Emerson jerked open the door of the car. His face was blank, tight, as though Miss Rachel’s reprimand and Jennifer’s idea of corrective measures had both gone over his head. He strode toward the station wagon, where Grubler, Pedro, and Bob Ryker stood in a group, hefting the shovels. Emerson walked close to Ryker, took hold of the lapels of his sport jacket, flung him around to face him.

  Ryker seemed taken by surprise. He had a shovel in one hand; in the other, the small hamper, which he hadn’t as yet put back into the car. At the expression on Emerson’s face, Ryker threw up the arm holding the hamper. Emerson gripped it, tore it out of Ryker’s hands, threw it aside. “I ought to beat you to death.” His fist was quick; it caught Ryker on the jaw, a sliding blow that reddened the skin and snapped Ryker’s head to one side.

  Ryker put up his guard, said through his arms, his voice muffled, “What the devil’s got into you?”

  “Reno.” The second blow tore through Ryker’s slipshod guard and snapped his head back, almost taking him off balance.

  “Wait … Ryker backed, his eyes bewildered, rubbing his jaw.

  He seemed so helpless … Of course, Miss Jennifer reminded herself, he was probably half pickled—one of Rachel’s phrases, again—and in a way deserved what he got. When you allowed Demon Rum—vodka, her thoughts corrected—well, alcohol, to ruin you, you couldn’t expect to do very well at self-defense. Miss Jennifer realized with surprise that she had been bobbing up and down in excitement. Mr. Ryker was going to be murdered, he’d been friendly in a rapscallion sort of way- “Rachel! Can’t you do something?”

  Miss Rachel slipped from the car with a deft movement, ran for the fallen hamper. Mr. Grubler was already bending to reach for it when Miss Rachel snatched it up. Probably he had had the same idea as she had and wanted a chance to test it. Only of course—Miss Jennifer thought, in the midst of her anger and excitement—he might not have tested it by drinking so much.

  Ryker and Emerson were fighting at the fringe of the trees now. There was a lot of blood on Ryker’s face, great smears of it on Emerson’s driving fists. Miss Jennifer began to shriek. There was Mr. Ryker being beaten into a bloody pulp, being murdered under their eyes, while Rachel stood with a vodka bottle tilted to the sky, gurgling its contents, Zia sat calmly motionless, Mr. Grubler looked confused, and Gail went walking in the pine trees.
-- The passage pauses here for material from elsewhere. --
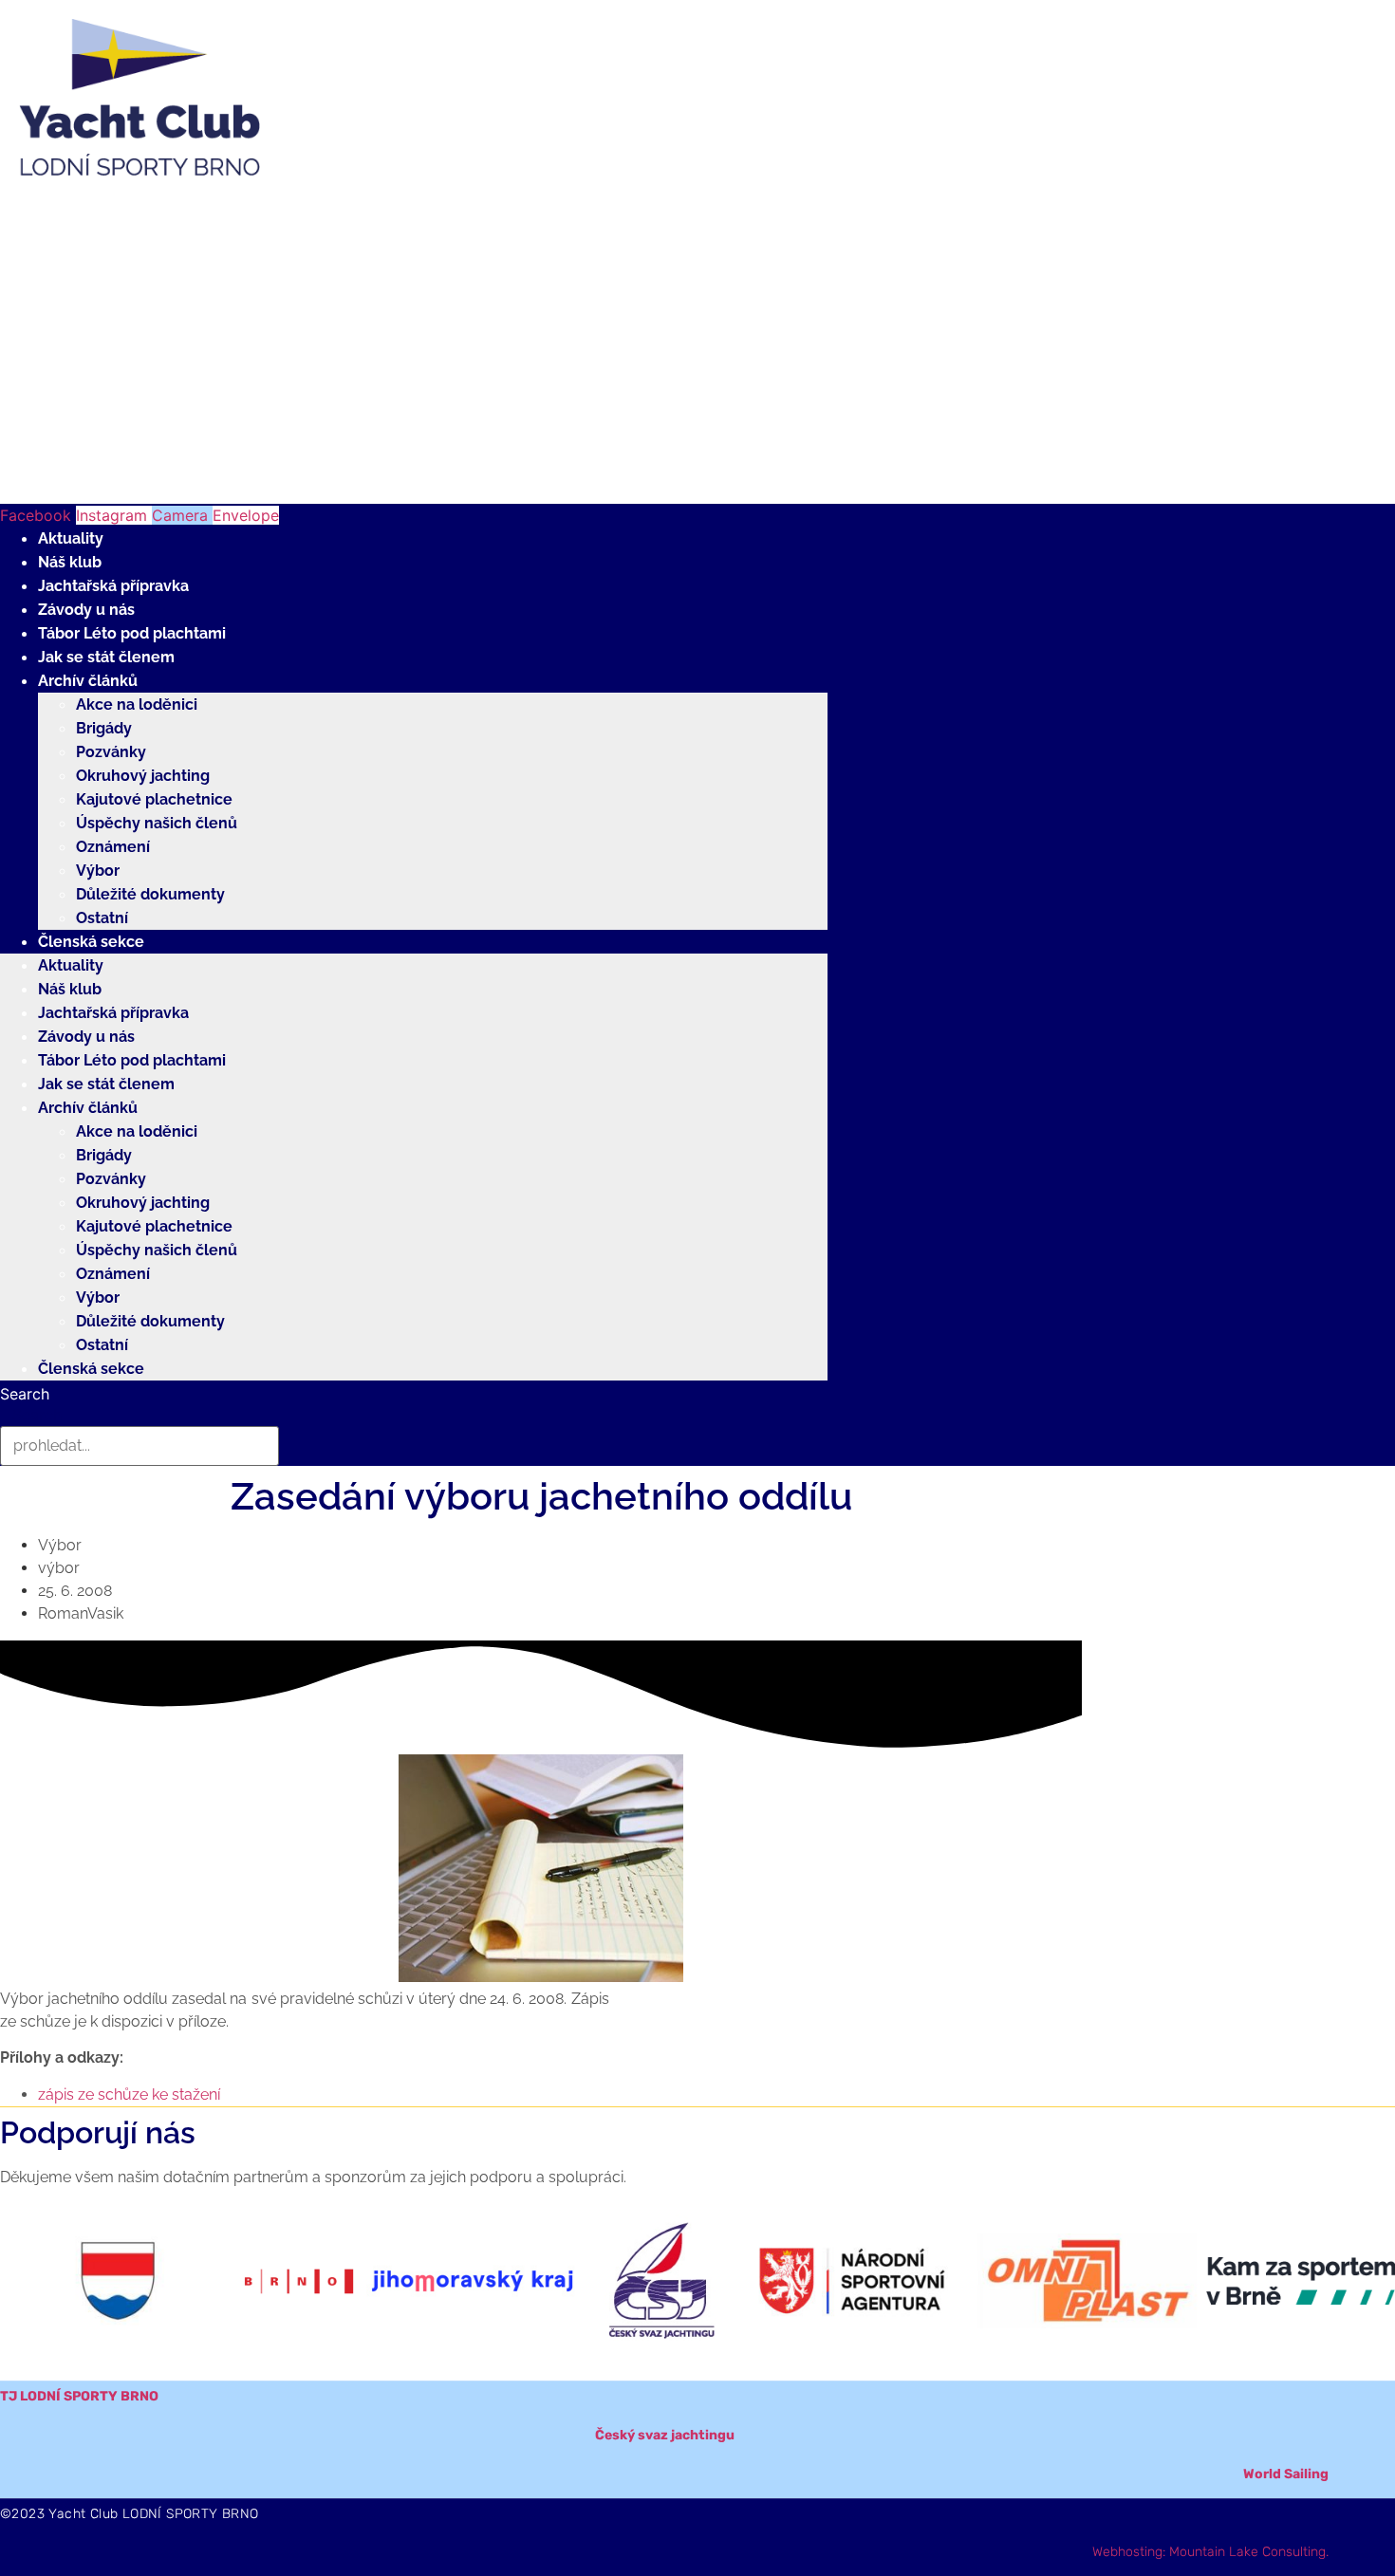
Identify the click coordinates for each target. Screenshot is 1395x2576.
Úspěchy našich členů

  She couldn’t quite decide, later, when the fight had begun to go the other way. Mr. Ryker was thin and long-legged, a really much lighter man than Mr. Emerson, and it seemed that Mr. Emerson’s fists would never stop making that smacking sound on Mr. Ryker’s face. Perhaps the beating had made Mr. Ryker grow sober—or perhaps he hadn’t drunk as much as they had supposed. Miss Rachel was making a sour face over the contents of the vodka bottle. At any rate, there was a short lull in the exchange of blows—Mr. Ryker hadn’t struck one as yet, merely gone through some very futile motions—and out of it, with no warning whatever, Mr. Ryker’s fist came up from nowhere and landed on Mr. Emerson’s jaw.

  It didn’t make the smacking sound … it made a noise like a hammer hitting a skull.

  Zia sat up. She said with satisfaction, “He’ll be all right now.”

  Miss Jennifer wasn’t convinced. “He’ll be killed.”

  Zia threw her a look out of the corner of her eye. “Bob did a lot of boxing in college. He’s easygoing and slow to anger, it was always just a game to him—but now I think Emerson has really gotten him started.”

  Funny, Miss Jennifer thought, that Zia disliked Mr. Emerson so much that out of all the group he was the single one she refused to call by his first name.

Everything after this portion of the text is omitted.